PD

Power Density

/pow-er den-sih-tee/
Power density is the radiated power per unit area at a given distance from a transmitter, measured in W/m^2 or mW/cm^2. For an isotropic radiator: PD = P_tx/(4*pi*R^2). For a directional antenna: PD = EIRP/(4*pi*R^2) in the beam direction. Power density is the primary metric for RF safety compliance (FCC, ICNIRP exposure limits) and for calculating received power in link budgets.
Category: Electromagnetics
Related to: EIRP, Antenna, FSPL, Safety, Link Budget
Units: W/m^2, mW/cm^2

Understanding Power Density

Power density connects transmit power and antenna gain to the actual electromagnetic field intensity experienced at a distance. It is fundamental for both link budget calculations and RF safety assessment.

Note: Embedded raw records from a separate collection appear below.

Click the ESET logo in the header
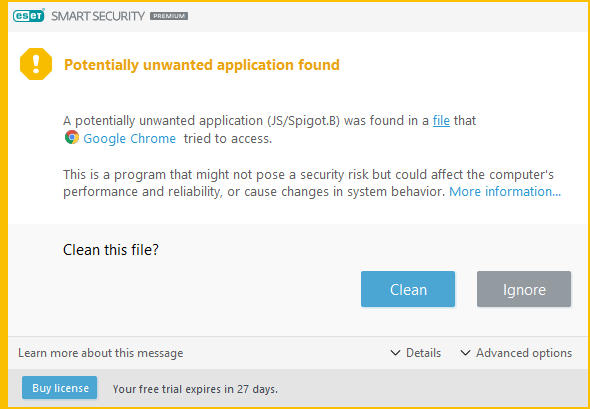The image size is (590, 409). click(x=29, y=15)
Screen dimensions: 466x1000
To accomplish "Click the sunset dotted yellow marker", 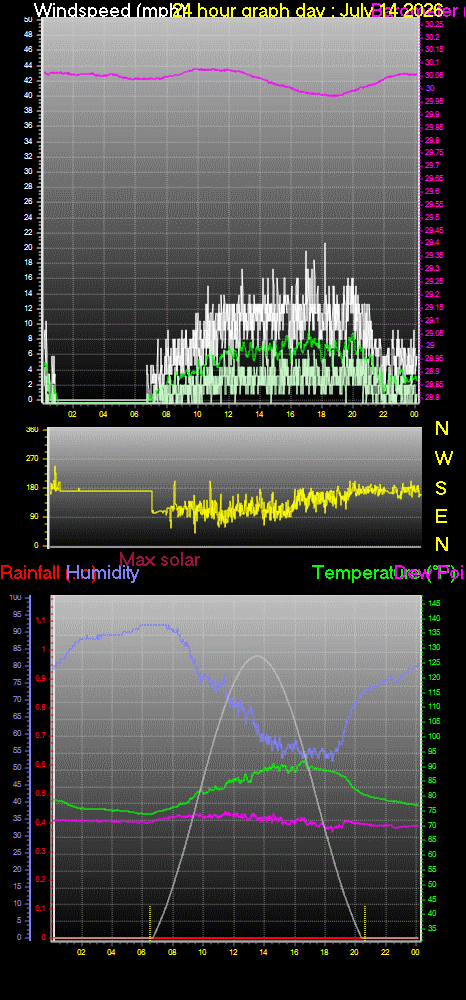I will click(365, 922).
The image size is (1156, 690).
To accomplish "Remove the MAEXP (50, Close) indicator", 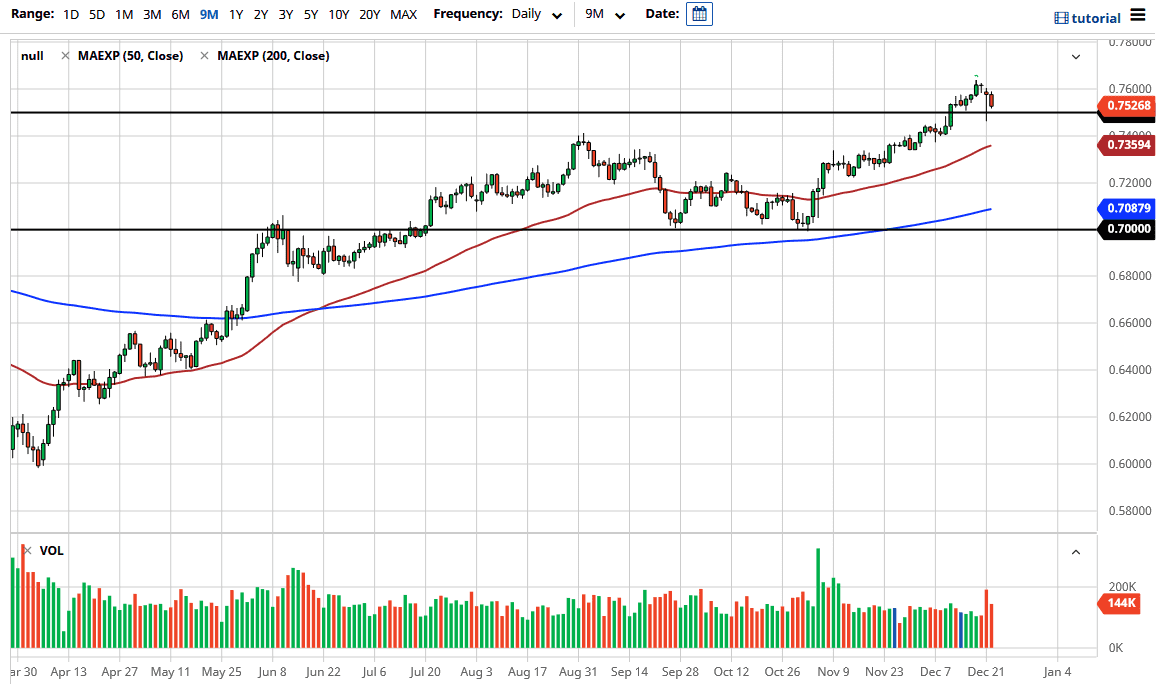I will point(64,56).
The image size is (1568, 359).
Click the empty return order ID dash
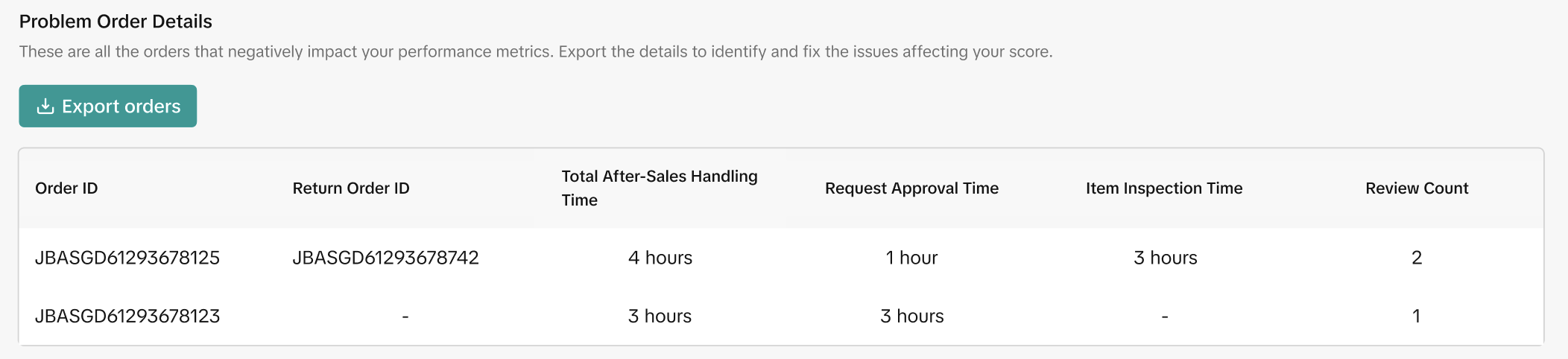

Power Density Calculations

Power density (free space):
PD = EIRP / (4 pi R^2)

Example: 100 W EIRP at 100 m:
PD = 100 / (4 pi * 10000) = 0.80 mW/m^2

FCC general public limit (> 1.5 GHz):
PD = 1 mW/cm^2 = 10 W/m^2

Occupational limit:
PD = 5 mW/cm^2 = 50 W/m^2
Common Questions

Frequently Asked Questions

What is power density?

Power density is radiated power per unit area (W/m^2). PD = EIRP/(4*pi*R^2). Used for RF safety compliance and link budgets. FCC general public limit: 1 mW/cm^2. Decreases with 1/R^2 distance law.

How do I calculate safe distance?

R_safe = sqrt(EIRP / (4 pi PD_limit)). For 1000 W EIRP and 1 mW/cm^2 limit: R = sqrt(1000/(4 pi * 10)) = 2.8 m. This is the minimum safe distance for the general public in the main beam.

What are the RF safety limits?

FCC (US): 1 mW/cm^2 general public, 5 mW/cm^2 occupational (above 1.5 GHz). ICNIRP (international): 1 mW/cm^2 public, 5 mW/cm^2 occupational. Below 1.5 GHz: limits scale with frequency.